- The Washington Times - Thursday, October 16, 2003

The Florida Marlins may have done more than just send Chicago into another winter of depression Wednesday night when they won Game7 of the National League Championship Series. They may have laid out the blueprint for other owners on how to construct a successful team.

Here’s the key — pay for play.

When the season began, the Marlins had just one player on their 25-man roster with a contract guaranteed beyond this season: Juan Pierre. That meant that, in essence, every other player on the Marlins was playing for his paycheck.

Based on their success, they would seem to have proved one theory right: Players do better in their contract years. And there is no better evidence of that than Ivan Rodriguez.

The Marlins took a lot of heat when they signed Pudge to a one-year, $10million, incentive-laden contract. There had been little interest in the catcher coming off an injury-filled season, with talk he was damaged goods. The Orioles offered him a three-year, $18million deal that Pudge had no intention of taking, and he came close to playing in Japan for a season.

But at the last minute, the Marlins stepped in with their offer. For Pudge, the deal was perfect because it would give him a chance to prove himself and, in essence, perform well enough to warrant the top-dollar, long-term contract he sought. He has certainly done that, particularly with his MVP play in the postseason.

And for the Marlins, the deal was perfect because they got what they paid for, and in baseball these days, when you get production that equals the pay — instead of being on the hook for millions of dollars for years to come — you are ahead of the game.

The Marlins got far more than what they paid out. Pudge helped put the Fish in the playoffs and propelled them to both the division series and NLCS titles. Along the way, they played six home playoff games, drawing more than 300,000 people, more than a quarter of what they drew in 81 home games this season — at postseason ticket prices.

That is all found money and likely will prevent another sell-off of talent as the Marlins did after they won the 1997 World Series, when garbage man Wayne Huizenga broke up that championship team. Pudge may or may not be back — he loves playing in South Florida — but the Marlins have about a dozen young players eligible for arbitration that they will be able to make deals with instead of not offering contract to the players, which would make them free agents earlier than the six years they normally would have to be in the major leagues.

Now the Marlins have a chance to keep the momentum going from their postseason success and also build momentum toward their goal of getting a new ballpark in South Florida — something they have not even broached with public officials given their reluctance in the past to commit to one. There was no goodwill to build on then. Now things are different.

The hilarious part of all this is that this was not the plan Cadillac Bud Selig and the owners had for the Marlins and their owner, Jeffrey Loria. They stuck Loria in Florida as part of the suspicious three-way franchise swap nearly two years ago in which major league baseball owners bought the Montreal Expos from Loria, who in turn took the $120million he received for the team, plus a $38million loan from fellow owners, to turn around and buy the Marlins from John Henry, who then turned around and joined Larry Lucchino and Tom Werner to purchase the Boston Red Sox, Fenway Park and the New England Sports Network for $700million.

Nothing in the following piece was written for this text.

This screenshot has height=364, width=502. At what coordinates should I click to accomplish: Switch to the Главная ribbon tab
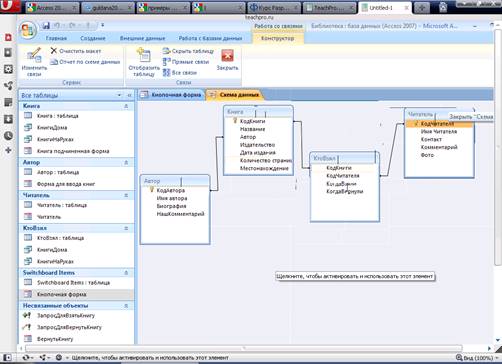coord(56,38)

That deal was set up for two reasons — to allow Henry to buy the Red Sox and to punish Loria, who is disliked by fellow owners for what they perceive as sabotaging the Expos franchise even further than the sorry state it was in when they let him buy into it four years ago. They didn’t want Loria to reap the benefits of selling the Expos to willing buyers — such as the prospective Washington area baseball owners — or to relocate it himself, as Loria had been trying to do.

So they figured to stick him with the Marlins, a franchise seemingly doomed for failure, and after five years — when, under the terms of the deal, he had to have a stadium commitment in place or else the loan would be called in — set up the contraction of the club when the current labor agreement expires after the 2006 season.

The Marlins messed all of that up by going and winning the National League pennant. For that reason alone, everybody should be doing the “Fish” — yeah, yeah yeah.